Problem to work on
Look through the entries and count each line that includes the string "Task". Reply with the number alone.

Data provided
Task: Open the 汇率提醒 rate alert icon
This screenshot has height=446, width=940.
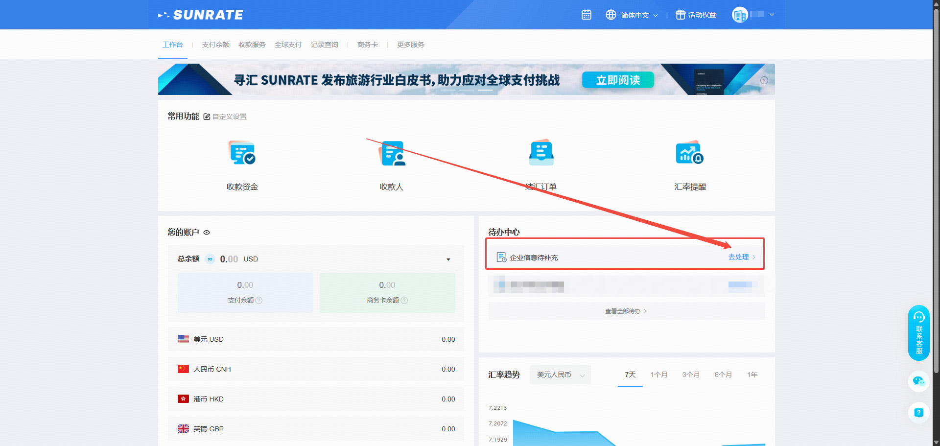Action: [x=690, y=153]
---
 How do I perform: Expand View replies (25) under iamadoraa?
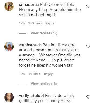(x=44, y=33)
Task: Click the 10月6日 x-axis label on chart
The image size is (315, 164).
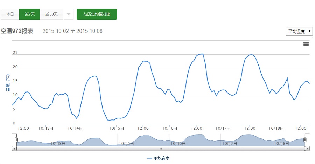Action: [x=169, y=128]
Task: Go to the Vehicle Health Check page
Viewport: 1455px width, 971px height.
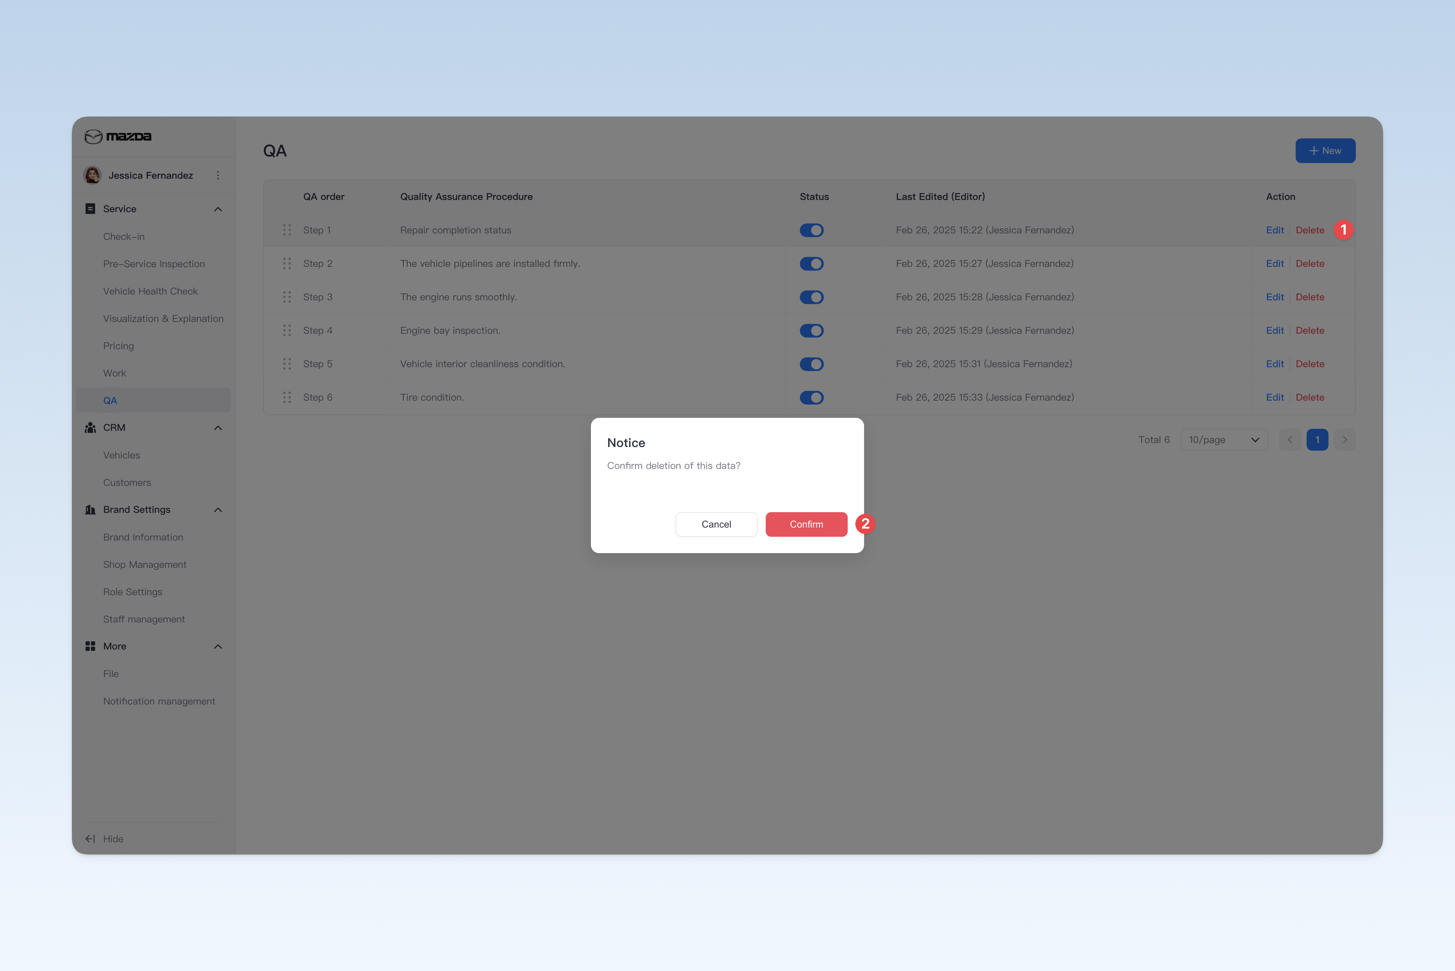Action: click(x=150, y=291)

Exercise response
3